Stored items

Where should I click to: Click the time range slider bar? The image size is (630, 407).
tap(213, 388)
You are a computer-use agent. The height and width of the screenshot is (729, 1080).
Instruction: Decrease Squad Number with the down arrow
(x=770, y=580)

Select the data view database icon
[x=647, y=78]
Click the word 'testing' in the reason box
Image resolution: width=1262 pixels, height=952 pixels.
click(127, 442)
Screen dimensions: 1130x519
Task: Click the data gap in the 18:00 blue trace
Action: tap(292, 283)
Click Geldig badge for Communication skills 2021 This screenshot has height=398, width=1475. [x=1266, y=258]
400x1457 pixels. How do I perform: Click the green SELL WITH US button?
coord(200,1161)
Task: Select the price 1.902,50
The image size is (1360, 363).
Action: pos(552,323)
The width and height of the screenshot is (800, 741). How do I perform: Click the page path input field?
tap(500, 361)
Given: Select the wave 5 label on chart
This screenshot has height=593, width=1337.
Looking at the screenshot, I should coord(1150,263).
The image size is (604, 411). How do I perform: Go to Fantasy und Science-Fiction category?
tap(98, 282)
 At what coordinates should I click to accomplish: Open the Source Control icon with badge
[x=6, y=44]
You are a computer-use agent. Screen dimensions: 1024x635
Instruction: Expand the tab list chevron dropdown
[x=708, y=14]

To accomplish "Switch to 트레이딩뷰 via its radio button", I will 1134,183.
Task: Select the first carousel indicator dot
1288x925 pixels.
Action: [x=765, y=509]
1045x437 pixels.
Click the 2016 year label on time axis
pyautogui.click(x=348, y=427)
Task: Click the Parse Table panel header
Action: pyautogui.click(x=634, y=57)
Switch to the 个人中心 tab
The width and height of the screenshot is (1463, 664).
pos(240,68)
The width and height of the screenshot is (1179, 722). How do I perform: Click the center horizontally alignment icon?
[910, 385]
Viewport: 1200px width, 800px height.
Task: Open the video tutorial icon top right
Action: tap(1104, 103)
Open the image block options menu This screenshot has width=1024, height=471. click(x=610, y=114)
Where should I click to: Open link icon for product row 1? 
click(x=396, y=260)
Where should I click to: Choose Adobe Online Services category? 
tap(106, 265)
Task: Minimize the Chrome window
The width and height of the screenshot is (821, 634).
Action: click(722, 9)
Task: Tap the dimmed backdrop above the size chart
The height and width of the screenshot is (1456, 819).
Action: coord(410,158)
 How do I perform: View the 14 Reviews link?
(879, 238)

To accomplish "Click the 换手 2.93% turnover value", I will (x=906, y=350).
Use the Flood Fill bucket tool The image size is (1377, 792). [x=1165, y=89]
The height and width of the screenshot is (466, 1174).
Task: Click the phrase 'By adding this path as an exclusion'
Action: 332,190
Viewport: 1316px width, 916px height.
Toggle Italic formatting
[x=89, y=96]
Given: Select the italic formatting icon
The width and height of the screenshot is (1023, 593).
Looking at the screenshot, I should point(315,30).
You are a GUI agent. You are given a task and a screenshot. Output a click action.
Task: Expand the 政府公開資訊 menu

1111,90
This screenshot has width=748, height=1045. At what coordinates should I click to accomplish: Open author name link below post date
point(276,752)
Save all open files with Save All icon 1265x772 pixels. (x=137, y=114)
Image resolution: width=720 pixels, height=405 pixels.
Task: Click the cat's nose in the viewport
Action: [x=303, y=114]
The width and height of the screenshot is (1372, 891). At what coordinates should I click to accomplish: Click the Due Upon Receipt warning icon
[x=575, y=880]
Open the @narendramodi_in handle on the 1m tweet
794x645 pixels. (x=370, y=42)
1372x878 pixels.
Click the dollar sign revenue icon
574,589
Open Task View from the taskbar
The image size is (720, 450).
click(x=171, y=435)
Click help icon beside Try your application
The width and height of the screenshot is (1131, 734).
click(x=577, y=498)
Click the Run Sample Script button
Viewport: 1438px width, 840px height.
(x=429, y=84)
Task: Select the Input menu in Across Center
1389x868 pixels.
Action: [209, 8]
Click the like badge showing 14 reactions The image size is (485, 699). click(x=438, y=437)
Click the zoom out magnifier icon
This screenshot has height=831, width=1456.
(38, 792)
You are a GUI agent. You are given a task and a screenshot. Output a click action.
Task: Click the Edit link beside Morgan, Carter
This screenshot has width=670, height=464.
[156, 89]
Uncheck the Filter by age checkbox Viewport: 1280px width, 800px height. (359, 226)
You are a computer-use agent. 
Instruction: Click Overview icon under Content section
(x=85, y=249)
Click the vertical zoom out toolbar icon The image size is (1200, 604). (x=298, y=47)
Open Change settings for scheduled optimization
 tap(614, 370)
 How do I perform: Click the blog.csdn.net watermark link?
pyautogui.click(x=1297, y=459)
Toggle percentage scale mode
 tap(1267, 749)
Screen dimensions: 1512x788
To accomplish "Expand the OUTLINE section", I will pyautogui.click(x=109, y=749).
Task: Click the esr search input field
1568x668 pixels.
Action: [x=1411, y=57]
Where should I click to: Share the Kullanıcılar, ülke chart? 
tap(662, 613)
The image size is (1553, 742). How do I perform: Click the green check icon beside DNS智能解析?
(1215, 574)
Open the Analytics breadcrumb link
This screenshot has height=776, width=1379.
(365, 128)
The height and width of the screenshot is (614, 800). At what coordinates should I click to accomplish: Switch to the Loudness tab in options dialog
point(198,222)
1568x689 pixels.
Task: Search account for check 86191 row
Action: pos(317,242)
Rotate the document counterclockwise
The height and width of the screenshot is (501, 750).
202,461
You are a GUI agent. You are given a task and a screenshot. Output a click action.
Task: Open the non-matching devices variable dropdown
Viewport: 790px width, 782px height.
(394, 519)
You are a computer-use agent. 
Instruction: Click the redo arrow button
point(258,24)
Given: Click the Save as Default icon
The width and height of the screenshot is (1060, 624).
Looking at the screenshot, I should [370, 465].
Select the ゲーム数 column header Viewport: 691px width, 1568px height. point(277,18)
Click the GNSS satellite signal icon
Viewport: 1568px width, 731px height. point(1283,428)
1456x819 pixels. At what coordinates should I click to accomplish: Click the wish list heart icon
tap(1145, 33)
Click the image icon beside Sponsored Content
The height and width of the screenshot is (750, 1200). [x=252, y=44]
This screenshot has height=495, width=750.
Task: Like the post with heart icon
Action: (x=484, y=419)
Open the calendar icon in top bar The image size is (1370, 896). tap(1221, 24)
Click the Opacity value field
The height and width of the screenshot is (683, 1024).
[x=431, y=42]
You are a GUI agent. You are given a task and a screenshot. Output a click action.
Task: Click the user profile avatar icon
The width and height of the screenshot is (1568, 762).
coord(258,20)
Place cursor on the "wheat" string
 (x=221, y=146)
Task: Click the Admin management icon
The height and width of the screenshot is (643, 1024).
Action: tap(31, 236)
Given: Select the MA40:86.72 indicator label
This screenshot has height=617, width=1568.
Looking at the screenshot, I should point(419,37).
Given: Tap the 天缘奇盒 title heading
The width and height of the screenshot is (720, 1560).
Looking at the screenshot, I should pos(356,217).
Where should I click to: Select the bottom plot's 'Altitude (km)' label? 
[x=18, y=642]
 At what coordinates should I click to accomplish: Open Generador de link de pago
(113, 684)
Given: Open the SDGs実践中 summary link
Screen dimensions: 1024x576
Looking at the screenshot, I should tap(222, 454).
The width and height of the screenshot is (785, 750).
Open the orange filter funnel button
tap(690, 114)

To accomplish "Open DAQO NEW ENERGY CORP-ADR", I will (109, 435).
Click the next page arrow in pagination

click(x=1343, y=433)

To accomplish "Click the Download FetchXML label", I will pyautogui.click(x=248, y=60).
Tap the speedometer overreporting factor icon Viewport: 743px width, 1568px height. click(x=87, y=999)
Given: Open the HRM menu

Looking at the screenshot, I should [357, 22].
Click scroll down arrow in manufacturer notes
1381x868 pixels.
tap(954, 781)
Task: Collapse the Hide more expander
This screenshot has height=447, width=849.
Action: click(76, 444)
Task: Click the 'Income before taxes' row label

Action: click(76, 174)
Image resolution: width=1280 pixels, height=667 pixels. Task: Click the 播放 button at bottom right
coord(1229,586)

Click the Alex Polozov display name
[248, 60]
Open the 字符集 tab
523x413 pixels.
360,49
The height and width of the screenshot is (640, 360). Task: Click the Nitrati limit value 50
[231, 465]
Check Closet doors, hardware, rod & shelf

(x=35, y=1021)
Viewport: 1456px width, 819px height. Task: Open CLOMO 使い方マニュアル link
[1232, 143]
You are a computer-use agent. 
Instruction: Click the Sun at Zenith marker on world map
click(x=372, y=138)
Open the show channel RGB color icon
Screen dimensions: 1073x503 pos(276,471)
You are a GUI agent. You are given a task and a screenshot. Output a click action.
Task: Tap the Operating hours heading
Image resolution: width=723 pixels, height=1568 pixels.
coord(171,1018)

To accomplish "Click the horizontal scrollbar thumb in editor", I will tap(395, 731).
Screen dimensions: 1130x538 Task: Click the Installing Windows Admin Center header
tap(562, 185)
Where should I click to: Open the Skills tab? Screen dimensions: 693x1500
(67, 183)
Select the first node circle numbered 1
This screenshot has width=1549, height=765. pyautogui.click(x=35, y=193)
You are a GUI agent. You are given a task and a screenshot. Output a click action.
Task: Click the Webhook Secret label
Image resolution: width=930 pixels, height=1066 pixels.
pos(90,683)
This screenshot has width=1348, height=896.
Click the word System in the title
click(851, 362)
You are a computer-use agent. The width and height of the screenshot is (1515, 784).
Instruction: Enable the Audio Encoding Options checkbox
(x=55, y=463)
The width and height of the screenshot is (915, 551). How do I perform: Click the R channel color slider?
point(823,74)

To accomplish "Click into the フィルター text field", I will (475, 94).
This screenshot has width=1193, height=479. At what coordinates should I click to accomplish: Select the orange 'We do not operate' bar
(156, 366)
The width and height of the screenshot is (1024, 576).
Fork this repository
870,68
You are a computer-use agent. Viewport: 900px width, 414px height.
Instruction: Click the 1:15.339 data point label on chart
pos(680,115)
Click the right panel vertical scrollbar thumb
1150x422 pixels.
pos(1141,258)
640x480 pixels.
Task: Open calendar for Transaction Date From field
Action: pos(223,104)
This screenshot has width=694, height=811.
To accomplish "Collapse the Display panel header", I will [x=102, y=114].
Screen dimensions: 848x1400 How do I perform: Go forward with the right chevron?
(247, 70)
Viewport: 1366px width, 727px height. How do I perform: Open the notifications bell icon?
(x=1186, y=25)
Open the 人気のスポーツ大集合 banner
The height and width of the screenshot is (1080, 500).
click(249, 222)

* PROBLEM TO WORK ON
Reproduce the entries above exactly, but only the lines between the line holding "At what coordinates should I click to accomplish: Open the" and the line holding "1045x437 pixels.", inclusive.

* EXERCISE RESPONSE
 At what coordinates should I click to accomplish: Open the Source Control icon with badge
[x=6, y=44]
You are a computer-use agent. Screen dimensions: 1024x635
Instruction: Expand the tab list chevron dropdown
[x=708, y=14]

To accomplish "Switch to 트레이딩뷰 via its radio button", I will 1134,183.
Task: Select the first carousel indicator dot
1288x925 pixels.
Action: [x=765, y=509]
1045x437 pixels.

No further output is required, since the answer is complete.